Bush continuamente utiliza comparaciones favorables para evaluar las consecuencias negativas de sus decisiones. Es obvio que al contrastar una mala situación -el estado calamitoso de Irak, por ejemplo- con otra peor -la expansión del terrorismo y la proliferación de armas de destrucción masiva en el planeta-, el presidente hace llegar a los ciudadanos un mensaje más reconfortante sobre las consecuencias de su belicismo que si recurriese a comparaciones más relevantes, como la seguridad en el mundo antes y después de la invasión unilateral de Irak. Cuando Bush compara la pérdida de casi dos millones de puestos de trabajo y el aumento espectacular del número de personas pobres y sin seguro de enfermedad que han tenido lugar durante su mandato, con las tasas de indigencia de otros países menos afortunados, transmite un mensaje más asimilable sobre su política económica que si contrastase las mismas cifras con las mejores condiciones que existían durante los gobiernos de sus predecesores. La realidad es que las comparaciones ventajosas que hace Bush de las adversidades, con independencia de su racionalidad o cordura, le amparan ante el electorado.
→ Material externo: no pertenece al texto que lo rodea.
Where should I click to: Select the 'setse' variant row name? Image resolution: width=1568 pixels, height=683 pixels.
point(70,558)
El discurso de John Kerry, por el contrario, es primordialmente pesimista. Se caracteriza por resaltar y remachar la larga lista de disparates y excesos perpetrados durante cuatro años por la Administración republicana. Sus explicaciones y comparaciones, aunque elocuentes, siempre resultan en un balance negativo de la situación presente. El senador pasa por alto o desprecia con sarcasmo cualquier dato positivo que pueda relacionarse remotamente con su contrincante. Para él las buenas noticias son meras casualidades esporádicas, y las malas siempre son tendencias irreparables, consecuencias de las desatinadas decisiones del presidente.
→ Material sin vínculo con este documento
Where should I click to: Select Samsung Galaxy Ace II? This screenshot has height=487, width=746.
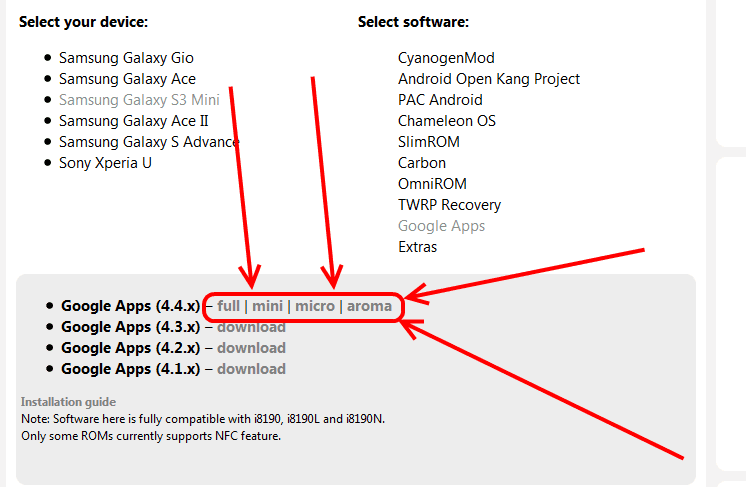tap(133, 121)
Es verdad que los líderes políticos optimistas tienen ventaja sobre los pesimistas. El talante positivo es más popular y atractivo, y genera más seguridad y esperanza de victoria en los ciudadanos que la personalidad lacónica, severa o derrotista. Pero no es menos cierto que el optimismo ilusorio y engañoso en políticos de sensatez cuestionable, como es en mi opinión el caso de George W. Bush, es preocupante y peligroso. Con todo, la última palabra la tendrá el pueblo estadounidense. Yo confío en la sabiduría de los pueblos. Incluso cuando la mayoría de sus miembros no está especialmente informada ni es perfectamente racional, suelen tomar la decisión más sabia.
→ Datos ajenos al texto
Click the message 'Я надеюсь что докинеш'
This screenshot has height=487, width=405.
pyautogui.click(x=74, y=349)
Este punto me hace recordar el artículo titulado Vox Populi que publicó en 1907 el científico inglés Francis Galton en la revista Nature. Galton relata en este escrito la experiencia que tuvo en un concurso de peso de ganado en la Feria de Ganadería de Plymouth. Cuenta que un buey corpulento había sido seleccionado para la competición y estaba expuesto ante un numeroso grupo de asistentes ansiosos por adivinar el peso del animal. Unas 800 personas compraron por seis céntimos un boleto numerado en el que escribían su nombre y las libras que calculaban que pesaba la res. Unos eran expertos en ganado, otros eran simples visitantes de la feria sin conocimiento del tema. Una vez recogidas las papeletas, el juez anunció que el peso del buey era 1.198 libras. Desafortunadamente no hubo premio, pues ninguno de los apostantes se había aproximado a esta cifra. Seguidamente Galton recogió todas las papeletas y sacó la media de los pesos que habían calculado todos los participantes. El resultado le impresionó: 1.197 libras. La opinión de la gente, en su conjunto, había sido la más acertada. Sospecho que así será el próximo martes 2 de noviembre.
Luis Rojas Marcos es profesor de Psiquiatría de la Universidad de Nueva York y autor de Nuestra incierta vida normal (Aguilar).